だけど、僕や恵理さん、涼子さんの土魔法では、その威力が高すぎで、加減したら今度は結界の魔力に潰されてしまったのだ。
「風神さんは全力で土魔法を結界に組み込んでちょうだい。それでダメならまた違う威力を要求するから」
「分かりました。では……いきます!」
美土さんの土魔法が発動する。僕たちは結界に意識をやり、上手く組み込まれているかを確認する。
「なるほど……この威力なら結界に弾かれる事も、結界を呑みこもうとする事も無いんですね」
「絶妙なバランスだわ……このデータを保存して、次からは私たちだけで構築出来そうね」
「この結界なら、二,三週間は持ちそうですね。その間にリンの記憶探しをして、見つからなくても再構築で同じくらいは持つでしょう。

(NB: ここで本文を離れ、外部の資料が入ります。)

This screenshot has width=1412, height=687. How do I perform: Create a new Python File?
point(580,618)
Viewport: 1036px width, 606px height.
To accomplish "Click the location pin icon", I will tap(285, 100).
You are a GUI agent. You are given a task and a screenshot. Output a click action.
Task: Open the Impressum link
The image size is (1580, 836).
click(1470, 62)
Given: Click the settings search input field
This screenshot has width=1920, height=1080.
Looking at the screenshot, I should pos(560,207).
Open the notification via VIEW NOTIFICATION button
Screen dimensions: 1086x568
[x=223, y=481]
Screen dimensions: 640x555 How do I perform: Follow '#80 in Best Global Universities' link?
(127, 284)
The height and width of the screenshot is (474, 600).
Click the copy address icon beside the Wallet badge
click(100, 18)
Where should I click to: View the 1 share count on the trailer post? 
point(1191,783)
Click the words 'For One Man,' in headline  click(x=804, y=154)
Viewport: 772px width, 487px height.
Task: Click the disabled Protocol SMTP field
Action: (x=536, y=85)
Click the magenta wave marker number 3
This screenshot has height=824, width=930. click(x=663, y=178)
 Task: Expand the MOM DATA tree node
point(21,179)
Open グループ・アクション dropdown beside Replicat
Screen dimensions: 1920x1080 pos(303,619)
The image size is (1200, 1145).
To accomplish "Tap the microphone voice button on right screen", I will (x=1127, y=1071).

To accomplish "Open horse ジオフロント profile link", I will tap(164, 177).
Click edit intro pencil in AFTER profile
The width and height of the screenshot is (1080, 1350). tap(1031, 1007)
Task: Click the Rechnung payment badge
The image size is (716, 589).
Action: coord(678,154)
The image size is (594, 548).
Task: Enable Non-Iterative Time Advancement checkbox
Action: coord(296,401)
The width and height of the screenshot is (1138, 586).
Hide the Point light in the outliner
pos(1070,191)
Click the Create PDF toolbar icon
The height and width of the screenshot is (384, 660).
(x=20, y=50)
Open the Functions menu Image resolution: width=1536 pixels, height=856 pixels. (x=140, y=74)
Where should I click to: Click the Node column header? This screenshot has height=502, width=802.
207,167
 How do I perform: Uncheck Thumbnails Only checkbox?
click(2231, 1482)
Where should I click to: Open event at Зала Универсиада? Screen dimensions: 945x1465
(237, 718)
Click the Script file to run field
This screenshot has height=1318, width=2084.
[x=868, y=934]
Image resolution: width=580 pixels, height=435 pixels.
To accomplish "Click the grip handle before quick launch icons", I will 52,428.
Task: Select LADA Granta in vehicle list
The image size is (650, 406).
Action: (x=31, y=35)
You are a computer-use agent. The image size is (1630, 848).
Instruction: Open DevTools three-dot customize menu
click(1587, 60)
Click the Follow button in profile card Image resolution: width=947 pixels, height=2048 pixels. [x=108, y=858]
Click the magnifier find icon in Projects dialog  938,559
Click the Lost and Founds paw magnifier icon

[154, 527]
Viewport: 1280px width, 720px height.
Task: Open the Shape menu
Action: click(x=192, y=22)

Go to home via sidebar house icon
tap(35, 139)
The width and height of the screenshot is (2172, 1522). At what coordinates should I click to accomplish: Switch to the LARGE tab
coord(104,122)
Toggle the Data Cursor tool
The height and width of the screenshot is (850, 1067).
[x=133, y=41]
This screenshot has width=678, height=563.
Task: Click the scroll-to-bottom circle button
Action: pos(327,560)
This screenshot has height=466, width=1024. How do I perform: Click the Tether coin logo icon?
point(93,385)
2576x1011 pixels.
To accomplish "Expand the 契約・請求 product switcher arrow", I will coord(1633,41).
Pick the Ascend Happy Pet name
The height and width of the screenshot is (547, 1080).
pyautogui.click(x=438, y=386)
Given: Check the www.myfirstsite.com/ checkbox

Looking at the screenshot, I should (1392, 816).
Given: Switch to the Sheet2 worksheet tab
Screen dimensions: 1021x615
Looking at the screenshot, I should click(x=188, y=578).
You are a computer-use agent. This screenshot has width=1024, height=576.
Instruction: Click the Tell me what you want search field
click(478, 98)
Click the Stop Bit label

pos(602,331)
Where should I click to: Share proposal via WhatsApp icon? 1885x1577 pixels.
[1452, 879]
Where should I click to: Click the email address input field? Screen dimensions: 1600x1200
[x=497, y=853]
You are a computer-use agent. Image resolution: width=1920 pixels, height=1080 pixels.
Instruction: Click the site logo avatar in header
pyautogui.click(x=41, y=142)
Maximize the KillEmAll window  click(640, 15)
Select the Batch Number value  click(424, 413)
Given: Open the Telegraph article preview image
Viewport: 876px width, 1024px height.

もちろん、何時までもこのままじゃダメですけどね」
この結界は「これ以上荒れない」だけで、「元の土壌に戻る」わけではない。一度荒れてしまった土壌では、いずれ樹木などは枯れてしまうだろうし食物の品質にも影響が出てしまうだろう。
「これでいいんですか?」
「ええ。風神さんのおかげで結界に必要な要素は完璧に備わったわ。ありがとう」
「あとは土壌整備をしっかりとしておけば、これ以上荒れる事はないでしょうね」
「リンが元に戻れば一気に解決なんですけどね。こればっかりは急いても仕方ない事ですが……」
「あら、元希君が誠心誠意お願いすれば、リンも元に戻ってくれるかもしれないわよ?」
「ですが……そもそも僕には神に対する知識がありません。水だって、水奈さんのお家で崇め奉ってた水神だ、って事くらいしか知りませんし」
あとは、水の母親が恵理さんと涼子さんの友人(神?)だった事くらいしか知らない。主って事にはなっているけど、僕は殆ど彼女の事を知らないのだ。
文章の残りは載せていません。